DOCUMENT PASSAGE:
★ ★ ★ ★ ★ ★ ★

Monsieur Couture – For his fall 2012 couture collection, designer Jean Paul Gaultier was inspired by the work of poet Alfred de Musset–”Confession of a Child of the Century”, which tells the 19th century story of a man in love with a woman who wears menswear clothing. This influence resulted in a collection of androgynous ensembles featuring top hats, tuxedo jackets, lush furs, art-deco inspired prints and sheer chiffons. A color palette of mostly black with the rare metallic, neutral or jewel toned hue set the stage for an ostentatious showing of pure glamour and elegance. The balance between the masculine and the feminine did not just stop with sharply tailored suits, but could be seen in the juxtaposition of leather vests with sheer tops. For the finale, the show’s “bride” skipped a traditional gown for an ivory jacket matched and matching voluminous skirt.
Valentino’s Dark Romance – Valentino designers Pierpaolo Piccioli and Maria Grazia Chiuri are adding a touch of seduction to their dossier with the label’s fall 2012 couture showing. Of course the sheer, floor-length and long-sleeve gowns which have become almost a requisite for Valentino shows now are still accounted for, but there is some vamp appeal for autumn nonetheless. An example would be the opening look worn by model Frida Gustavvsson featuring a sheer crepe gown with sensual cutouts worn underneath. Also a change of direction can be seen in the array of jumpsuits, tailored pants and crystal embellished sweaters. Eighteenth century influences are spotted in the collection’s detailed brocades, billowing capes and delicate ruffles for the perfect balance between hard and soft elements.
Day to Night Couture – Armani Privé’s fall 2012 collection was inspired by day to night dressing for an outing of pure sophistication. Designer Giorgio Armani opened the show with his signature menswear inspired tailoring which then transformed into elegant, floor-length gowns in straight silhouettes. The daytime dressing borrowed soft hues of blue, lilac and mauve while night embraced inky black, midnight blue and metallic accents. Crystal embroidered veils covered models’ faces as they hit the catwalk in body conscious shapes that were drapey yet sensuous all at once. Armani saved the drama for last with a stunning array of black gowns in stone embroidered velvet or silks like starlight twinkling across the night sky.

★ ★ ★ ★ ★ ★ ★

OBJECTIVE 1:
Return the passage on fall 2012 couture collections from "Day to Night Couture" up to and including "the night sky.", copied word for word.
OBJECTIVE 2:
Supply the next part of the fall 2012 couture collections passage, picking up after its last sentence.
These records have no connection to the fashion text above.

★ ★ ★ ★ ★ ★ ★

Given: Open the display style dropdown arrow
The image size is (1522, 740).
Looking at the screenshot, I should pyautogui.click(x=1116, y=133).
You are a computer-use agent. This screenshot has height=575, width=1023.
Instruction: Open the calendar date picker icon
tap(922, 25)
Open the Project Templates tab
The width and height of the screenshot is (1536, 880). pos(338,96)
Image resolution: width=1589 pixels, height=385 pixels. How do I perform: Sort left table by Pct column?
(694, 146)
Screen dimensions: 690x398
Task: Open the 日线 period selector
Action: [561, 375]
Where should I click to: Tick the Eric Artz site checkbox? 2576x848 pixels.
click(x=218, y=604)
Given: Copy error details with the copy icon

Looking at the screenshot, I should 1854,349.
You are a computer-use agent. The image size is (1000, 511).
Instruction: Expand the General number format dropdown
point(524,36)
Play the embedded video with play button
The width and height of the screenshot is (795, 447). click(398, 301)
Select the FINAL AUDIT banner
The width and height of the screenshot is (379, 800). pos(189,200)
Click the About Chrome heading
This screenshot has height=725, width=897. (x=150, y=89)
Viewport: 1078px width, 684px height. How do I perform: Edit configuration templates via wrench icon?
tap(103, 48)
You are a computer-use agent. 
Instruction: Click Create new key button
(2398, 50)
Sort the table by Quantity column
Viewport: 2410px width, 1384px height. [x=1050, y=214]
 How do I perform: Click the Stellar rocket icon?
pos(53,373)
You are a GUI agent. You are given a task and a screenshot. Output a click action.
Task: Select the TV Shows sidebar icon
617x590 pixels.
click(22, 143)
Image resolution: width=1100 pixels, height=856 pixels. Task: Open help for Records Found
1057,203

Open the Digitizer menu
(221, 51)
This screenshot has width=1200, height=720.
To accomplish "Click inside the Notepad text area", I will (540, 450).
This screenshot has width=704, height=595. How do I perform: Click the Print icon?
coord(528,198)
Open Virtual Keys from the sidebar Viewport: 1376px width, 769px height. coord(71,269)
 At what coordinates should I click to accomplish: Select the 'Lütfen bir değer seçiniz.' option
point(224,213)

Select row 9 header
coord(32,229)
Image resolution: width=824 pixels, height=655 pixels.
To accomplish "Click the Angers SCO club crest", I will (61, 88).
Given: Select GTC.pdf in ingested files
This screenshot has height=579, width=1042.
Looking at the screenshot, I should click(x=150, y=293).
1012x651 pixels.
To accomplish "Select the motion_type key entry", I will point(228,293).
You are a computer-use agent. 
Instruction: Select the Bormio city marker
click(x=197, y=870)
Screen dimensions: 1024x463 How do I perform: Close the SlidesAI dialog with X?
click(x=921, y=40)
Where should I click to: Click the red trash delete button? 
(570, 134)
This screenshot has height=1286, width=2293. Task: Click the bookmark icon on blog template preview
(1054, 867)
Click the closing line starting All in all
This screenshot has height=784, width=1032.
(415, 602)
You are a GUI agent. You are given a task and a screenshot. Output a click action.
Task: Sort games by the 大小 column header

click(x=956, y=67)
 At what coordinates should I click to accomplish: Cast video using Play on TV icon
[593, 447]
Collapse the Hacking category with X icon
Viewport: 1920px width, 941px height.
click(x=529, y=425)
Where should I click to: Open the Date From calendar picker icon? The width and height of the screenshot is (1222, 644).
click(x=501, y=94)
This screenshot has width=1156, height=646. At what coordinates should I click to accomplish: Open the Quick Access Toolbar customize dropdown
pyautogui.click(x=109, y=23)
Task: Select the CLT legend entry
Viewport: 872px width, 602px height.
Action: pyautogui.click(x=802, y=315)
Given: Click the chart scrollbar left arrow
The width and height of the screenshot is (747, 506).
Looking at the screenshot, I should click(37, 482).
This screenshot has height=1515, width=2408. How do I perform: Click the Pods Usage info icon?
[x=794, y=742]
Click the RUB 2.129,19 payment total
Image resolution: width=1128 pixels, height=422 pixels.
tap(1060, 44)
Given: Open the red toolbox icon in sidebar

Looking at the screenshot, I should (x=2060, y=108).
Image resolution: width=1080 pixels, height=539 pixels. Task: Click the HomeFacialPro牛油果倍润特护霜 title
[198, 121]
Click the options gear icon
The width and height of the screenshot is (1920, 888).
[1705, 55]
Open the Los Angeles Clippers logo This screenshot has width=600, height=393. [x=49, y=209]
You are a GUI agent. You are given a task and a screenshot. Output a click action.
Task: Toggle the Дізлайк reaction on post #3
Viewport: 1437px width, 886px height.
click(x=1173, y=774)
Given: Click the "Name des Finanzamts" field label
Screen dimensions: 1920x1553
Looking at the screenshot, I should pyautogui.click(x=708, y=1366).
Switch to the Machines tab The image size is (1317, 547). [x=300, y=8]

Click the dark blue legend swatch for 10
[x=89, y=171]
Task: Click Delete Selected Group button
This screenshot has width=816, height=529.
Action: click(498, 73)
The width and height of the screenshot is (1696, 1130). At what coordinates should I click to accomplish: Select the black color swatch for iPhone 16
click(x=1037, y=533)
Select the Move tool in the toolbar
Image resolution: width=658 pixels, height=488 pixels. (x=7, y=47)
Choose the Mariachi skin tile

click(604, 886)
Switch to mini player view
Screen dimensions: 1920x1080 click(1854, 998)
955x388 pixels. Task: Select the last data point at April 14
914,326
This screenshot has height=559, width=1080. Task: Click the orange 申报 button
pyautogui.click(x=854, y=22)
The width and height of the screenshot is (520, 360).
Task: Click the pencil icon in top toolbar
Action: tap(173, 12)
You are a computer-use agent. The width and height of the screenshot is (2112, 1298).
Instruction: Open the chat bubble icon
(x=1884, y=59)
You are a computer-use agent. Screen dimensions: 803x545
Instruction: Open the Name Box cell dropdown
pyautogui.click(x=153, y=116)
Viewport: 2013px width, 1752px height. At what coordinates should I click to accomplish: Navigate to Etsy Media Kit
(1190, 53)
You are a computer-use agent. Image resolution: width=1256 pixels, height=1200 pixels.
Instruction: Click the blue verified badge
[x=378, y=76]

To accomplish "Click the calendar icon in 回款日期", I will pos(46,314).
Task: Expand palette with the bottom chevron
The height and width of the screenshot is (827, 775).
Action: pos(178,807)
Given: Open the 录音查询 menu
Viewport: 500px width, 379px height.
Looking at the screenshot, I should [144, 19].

★ ★ ★ ★ ★ ★ ★

RESULT 1:
Day to Night Couture – Armani Privé’s fall 2012 collection was inspired by day to night dressing for an outing of pure sophistication. Designer Giorgio Armani opened the show with his signature menswear inspired tailoring which then transformed into elegant, floor-length gowns in straight silhouettes. The daytime dressing borrowed soft hues of blue, lilac and mauve while night embraced inky black, midnight blue and metallic accents. Crystal embroidered veils covered models’ faces as they hit the catwalk in body conscious shapes that were drapey yet sensuous all at once. Armani saved the drama for last with a stunning array of black gowns in stone embroidered velvet or silks like starlight twinkling across the night sky.

RESULT 2:
Saab Splendor – Elie Saab’s fall 2012 haute couture collection once again delivered opulent, elegant gowns for an outing described as “imperial splendor”. Indeed, there is something quite regal about the autumn collection with crystal adorned silk organza and lace detailing for a truly sumptuous vision. The Lebanese designer also embraced a varied color palette of champagne, rose-pink, peacock, sky blue, antiqued gold and jade sometimes accented with abstract patterns. For the finale, Saab presented a bridal gown in silvery organza embossed with gold brocade leaves shimmering like a jewel in a crown.
Givenchy Gypsies – Inspired by gypsies of Southern Italy, Givenchy designer Riccardo Tisci presented a fall 2012 haute couture collection of intricate beading and detailing. Evoking the spirit of house founder Hubert de Givenchy, the autumn season focused on structured shapes in earthy tones of chestnut, ocre, terracotta and rosy red. Despite the influence of Hubert de Givenchy, Tisci kept the collection thoroughly modern with the incorporation of sandal boots, sci-fi style visors and sweeping capes.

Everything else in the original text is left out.